Mission Lean is my personal strategy to dial my nutrition in consistently.
Lessons Learned (And Carried Into 2026)
Here’s what I’ve learned and what I’m taking with me into 2026:
1. Limit Eating Out
If you see me splurging, chances are that’s my only meal of the day. You can’t control how restaurant food is prepared, and it’s usually loaded with calories that don’t serve you.
I’ve used Fitbit and now Cronometer. Planning my meals keeps my head in the game.
2. Drink Your Water
Enhance hydration with lime, lemon, Himalayan sea salt, ginger, fruit, or cucumber. Teas, smoothies, and protein shakes count if water is the base. (75 Hard may disagree, but do what works for you.)
3. Processed Foods & Sugar = Hard NO
This one hurts...especially my beloved chai lattes ☕💔. Processed foods are addictive, inflammatory, and brutal on joints and nerves. Reducing sugar has been a game changer for inflammation.
How to Break the Cycle?
For me:
➡️ 72-hour water fast
➡️ Followed by 14 days with no sugar or white flour
This resets cravings and retrains the brain.
The Data (Because Numbers Matter)
Since last year, I’ve gained weight—some of it muscle, which is a win.
Waist-to-hip ratio (WHR): 0.78 (improved from last year)
Body fat is still concentrated around the waist
WHO guidelines:
Women: WHR above 0.85 = increased health risk
I’m currently around 31.9% body fat (visceral + subcutaneous), and yes—I still want that number lower.
😉
The Game Plan: Mission Lean
Keeping it simple and sustainable:
Protein & veggies as core meals
No pork
Low sugar, low carbs
No eating after dark (evening snacks derail everything)
📅 Next DEXA scan: March 11, 2026🎯 Goal: Mid-20% body fat range
Yes, part of this is aesthetic. I want to feel confident in my clothes, and there are wardrobe pieces I refuse to replace.
But the deeper mission is wellness with better circulation, reduced inflammation, optimal lymphatic drainage, and fewer doctor visits by addressing root causes early.
Summary: Your Turn
Mission Lean isn’t about perfection. It’s about intention and consistency.
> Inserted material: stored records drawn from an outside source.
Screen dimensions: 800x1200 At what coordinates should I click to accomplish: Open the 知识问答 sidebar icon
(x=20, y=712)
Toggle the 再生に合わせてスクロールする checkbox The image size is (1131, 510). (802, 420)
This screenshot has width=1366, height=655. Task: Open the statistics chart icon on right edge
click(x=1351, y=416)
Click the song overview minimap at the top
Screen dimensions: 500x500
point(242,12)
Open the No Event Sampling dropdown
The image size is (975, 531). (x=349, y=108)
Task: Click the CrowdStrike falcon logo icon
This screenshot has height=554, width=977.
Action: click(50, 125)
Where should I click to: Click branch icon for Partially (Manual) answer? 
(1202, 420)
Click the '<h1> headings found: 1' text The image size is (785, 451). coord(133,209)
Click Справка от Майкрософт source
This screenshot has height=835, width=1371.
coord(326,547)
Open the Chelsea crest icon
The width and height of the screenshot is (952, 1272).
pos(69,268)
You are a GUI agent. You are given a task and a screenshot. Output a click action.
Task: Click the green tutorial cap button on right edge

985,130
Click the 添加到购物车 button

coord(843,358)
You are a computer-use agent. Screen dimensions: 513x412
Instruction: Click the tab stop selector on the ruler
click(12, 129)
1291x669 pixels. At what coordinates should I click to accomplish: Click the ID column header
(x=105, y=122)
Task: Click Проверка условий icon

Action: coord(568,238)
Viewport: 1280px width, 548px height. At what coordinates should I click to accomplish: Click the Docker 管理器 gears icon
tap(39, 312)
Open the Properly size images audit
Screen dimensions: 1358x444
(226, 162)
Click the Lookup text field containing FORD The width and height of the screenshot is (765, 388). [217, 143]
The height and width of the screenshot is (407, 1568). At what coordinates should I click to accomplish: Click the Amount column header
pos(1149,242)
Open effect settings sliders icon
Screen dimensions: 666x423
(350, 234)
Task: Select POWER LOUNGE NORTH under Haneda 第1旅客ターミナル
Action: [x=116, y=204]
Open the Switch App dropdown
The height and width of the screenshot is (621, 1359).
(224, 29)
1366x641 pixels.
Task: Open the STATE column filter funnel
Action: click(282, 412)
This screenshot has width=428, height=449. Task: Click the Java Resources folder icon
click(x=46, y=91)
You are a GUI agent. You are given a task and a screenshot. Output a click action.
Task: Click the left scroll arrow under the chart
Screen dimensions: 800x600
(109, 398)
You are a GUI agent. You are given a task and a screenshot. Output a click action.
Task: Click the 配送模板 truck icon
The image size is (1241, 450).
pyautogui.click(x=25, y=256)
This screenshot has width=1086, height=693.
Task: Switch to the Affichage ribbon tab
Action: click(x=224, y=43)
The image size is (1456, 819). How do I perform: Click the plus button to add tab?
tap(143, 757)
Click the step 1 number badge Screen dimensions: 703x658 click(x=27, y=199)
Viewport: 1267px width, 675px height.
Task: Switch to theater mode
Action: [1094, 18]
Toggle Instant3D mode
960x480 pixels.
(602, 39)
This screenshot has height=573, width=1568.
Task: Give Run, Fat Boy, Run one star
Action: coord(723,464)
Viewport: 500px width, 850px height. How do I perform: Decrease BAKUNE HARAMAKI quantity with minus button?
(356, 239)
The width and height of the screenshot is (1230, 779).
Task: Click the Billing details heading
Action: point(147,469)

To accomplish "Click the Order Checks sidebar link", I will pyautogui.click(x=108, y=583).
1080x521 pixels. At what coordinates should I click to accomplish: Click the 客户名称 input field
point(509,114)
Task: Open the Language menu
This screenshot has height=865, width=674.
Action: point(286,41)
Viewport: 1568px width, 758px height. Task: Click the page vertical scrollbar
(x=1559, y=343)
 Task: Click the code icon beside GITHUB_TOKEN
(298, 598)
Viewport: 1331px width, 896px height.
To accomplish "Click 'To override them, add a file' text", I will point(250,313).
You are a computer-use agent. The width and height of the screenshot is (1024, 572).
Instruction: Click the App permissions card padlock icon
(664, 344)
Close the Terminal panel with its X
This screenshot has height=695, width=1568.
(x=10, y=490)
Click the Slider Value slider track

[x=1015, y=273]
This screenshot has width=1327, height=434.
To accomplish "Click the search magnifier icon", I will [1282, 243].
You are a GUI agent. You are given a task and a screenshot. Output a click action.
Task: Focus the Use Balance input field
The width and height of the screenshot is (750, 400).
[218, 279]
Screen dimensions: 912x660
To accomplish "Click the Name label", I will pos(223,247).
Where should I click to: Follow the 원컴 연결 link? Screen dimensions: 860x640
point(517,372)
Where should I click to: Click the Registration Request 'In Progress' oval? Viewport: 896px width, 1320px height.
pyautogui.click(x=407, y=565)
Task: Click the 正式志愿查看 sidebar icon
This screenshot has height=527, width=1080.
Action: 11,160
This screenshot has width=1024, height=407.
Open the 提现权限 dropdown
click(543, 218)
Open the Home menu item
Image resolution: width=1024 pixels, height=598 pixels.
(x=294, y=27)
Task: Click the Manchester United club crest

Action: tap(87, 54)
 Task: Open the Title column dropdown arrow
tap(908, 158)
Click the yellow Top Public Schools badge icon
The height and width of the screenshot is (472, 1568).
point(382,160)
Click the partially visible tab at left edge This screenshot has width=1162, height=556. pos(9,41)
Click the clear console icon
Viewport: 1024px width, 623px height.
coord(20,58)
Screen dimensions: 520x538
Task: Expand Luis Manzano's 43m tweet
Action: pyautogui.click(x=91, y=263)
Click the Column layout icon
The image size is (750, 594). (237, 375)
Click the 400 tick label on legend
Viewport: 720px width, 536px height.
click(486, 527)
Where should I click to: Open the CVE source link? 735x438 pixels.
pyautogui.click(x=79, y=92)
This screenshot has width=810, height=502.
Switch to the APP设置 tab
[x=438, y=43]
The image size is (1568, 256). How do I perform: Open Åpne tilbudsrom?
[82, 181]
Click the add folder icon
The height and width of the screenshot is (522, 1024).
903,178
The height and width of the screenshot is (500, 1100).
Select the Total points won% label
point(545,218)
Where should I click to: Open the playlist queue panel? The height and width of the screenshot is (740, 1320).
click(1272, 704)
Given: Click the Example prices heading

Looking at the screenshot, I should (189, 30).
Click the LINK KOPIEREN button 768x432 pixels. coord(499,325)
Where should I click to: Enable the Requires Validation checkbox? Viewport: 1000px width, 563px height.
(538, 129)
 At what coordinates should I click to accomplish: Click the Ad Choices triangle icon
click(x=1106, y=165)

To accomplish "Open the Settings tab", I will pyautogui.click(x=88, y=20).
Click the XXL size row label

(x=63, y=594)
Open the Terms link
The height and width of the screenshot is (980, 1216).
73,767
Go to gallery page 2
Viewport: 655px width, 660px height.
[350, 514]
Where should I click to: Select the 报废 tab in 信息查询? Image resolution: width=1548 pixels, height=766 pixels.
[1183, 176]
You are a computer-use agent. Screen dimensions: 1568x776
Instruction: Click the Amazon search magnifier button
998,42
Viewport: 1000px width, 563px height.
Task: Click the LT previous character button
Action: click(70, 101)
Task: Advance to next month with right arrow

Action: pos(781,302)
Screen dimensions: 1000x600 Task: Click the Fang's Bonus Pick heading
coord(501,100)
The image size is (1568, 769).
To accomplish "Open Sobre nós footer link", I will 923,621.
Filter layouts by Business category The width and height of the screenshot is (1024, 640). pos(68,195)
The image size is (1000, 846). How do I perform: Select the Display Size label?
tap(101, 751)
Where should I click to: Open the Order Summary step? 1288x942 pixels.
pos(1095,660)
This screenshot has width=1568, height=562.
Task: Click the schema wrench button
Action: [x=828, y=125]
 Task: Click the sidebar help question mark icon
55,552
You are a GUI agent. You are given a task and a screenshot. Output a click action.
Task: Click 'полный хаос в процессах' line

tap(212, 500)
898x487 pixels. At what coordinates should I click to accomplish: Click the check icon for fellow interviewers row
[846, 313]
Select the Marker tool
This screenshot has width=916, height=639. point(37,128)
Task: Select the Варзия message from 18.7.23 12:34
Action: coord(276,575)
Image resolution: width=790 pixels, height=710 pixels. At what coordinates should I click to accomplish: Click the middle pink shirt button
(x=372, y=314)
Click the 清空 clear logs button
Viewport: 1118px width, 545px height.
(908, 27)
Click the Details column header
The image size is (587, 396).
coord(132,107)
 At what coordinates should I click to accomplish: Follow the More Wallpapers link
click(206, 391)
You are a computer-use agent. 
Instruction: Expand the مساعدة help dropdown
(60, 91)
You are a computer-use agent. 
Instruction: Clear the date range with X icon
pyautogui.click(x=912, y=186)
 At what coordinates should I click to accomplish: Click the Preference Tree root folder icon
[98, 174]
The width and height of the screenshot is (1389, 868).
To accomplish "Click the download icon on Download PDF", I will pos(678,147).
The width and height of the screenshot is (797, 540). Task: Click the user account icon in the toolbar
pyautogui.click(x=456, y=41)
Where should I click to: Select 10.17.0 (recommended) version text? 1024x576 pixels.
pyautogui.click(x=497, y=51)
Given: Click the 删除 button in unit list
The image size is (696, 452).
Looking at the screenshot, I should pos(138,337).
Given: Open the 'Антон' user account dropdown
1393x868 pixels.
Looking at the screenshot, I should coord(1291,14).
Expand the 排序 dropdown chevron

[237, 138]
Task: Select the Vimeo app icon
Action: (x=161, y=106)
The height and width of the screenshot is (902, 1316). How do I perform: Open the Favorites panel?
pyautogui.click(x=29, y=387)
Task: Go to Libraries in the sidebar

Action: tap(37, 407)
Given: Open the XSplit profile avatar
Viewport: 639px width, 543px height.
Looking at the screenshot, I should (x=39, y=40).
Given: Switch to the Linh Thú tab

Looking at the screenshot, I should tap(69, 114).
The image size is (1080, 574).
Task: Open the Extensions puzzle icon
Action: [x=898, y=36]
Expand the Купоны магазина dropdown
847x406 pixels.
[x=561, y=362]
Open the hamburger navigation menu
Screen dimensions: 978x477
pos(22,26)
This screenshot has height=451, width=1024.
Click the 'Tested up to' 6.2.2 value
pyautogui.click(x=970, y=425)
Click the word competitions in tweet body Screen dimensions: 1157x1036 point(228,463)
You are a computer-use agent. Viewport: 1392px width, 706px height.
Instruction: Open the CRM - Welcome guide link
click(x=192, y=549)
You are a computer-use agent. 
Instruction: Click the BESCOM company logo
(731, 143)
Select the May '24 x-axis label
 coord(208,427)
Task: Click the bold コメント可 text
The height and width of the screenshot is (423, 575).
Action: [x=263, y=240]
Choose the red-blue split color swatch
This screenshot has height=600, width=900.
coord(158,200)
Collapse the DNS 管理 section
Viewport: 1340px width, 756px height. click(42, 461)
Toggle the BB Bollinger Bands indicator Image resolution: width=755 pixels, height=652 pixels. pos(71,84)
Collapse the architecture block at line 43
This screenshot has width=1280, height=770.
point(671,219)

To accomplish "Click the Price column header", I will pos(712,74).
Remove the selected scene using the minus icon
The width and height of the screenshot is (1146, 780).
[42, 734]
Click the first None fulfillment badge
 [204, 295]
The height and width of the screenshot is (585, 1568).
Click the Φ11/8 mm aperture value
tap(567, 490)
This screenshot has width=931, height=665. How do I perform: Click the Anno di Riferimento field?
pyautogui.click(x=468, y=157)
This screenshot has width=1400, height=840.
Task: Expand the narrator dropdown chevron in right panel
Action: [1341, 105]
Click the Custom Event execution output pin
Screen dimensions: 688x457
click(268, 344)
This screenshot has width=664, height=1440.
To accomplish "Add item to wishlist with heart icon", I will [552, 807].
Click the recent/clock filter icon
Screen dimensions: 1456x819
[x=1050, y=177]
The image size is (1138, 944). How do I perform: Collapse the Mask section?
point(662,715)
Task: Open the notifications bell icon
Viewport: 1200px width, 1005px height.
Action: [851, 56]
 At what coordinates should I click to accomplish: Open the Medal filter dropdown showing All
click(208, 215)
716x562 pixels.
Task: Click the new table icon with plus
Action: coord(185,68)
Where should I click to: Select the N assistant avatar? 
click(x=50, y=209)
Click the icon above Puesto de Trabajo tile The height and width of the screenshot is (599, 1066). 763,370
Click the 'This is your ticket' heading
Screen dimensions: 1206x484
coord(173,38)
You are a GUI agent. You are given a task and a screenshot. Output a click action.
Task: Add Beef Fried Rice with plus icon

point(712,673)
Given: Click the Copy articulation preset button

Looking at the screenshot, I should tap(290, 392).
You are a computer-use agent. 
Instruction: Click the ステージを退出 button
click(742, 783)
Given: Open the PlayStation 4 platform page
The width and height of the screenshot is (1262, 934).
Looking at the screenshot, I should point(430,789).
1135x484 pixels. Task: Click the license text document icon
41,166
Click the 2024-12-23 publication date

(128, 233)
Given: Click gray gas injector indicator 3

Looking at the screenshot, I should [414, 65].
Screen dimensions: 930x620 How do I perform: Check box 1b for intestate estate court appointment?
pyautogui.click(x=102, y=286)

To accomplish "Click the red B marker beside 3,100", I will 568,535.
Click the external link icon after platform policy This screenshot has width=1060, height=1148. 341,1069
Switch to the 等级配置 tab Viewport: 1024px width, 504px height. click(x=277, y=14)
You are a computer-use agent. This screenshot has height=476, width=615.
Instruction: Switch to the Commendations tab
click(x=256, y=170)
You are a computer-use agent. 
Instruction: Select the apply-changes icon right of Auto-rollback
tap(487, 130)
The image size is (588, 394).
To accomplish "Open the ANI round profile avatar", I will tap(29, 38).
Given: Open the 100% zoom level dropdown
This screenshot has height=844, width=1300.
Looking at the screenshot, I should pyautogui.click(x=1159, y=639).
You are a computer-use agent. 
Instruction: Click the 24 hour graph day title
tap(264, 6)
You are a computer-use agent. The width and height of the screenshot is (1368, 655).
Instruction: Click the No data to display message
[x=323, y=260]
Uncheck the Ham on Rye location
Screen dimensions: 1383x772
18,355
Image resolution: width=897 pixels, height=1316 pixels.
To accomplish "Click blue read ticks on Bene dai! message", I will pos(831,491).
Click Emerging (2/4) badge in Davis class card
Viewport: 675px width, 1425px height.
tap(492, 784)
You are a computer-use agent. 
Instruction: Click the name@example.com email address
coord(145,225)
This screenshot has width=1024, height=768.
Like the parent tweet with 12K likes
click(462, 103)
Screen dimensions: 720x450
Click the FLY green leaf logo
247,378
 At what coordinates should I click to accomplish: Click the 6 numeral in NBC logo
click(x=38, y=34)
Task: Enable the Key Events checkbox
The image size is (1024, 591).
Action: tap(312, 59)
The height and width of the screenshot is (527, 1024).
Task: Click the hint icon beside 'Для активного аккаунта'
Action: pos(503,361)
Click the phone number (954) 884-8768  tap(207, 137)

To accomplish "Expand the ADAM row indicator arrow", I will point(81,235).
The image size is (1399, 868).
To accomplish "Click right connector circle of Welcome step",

Are you ready to move closer to ideal health? What goals are you anchoring your journey to?Let me know. I’m cheering you on!
Hugs and much love
💛




Hi! It's been a while. This share is much needed. Yes, I'm on a mission to reset as well. I've become very stiff due to laziness via retirement...lol. My hubby and I were gifted a visit to Stretch Lab. I could actually feel my body stretching. Hello 2026!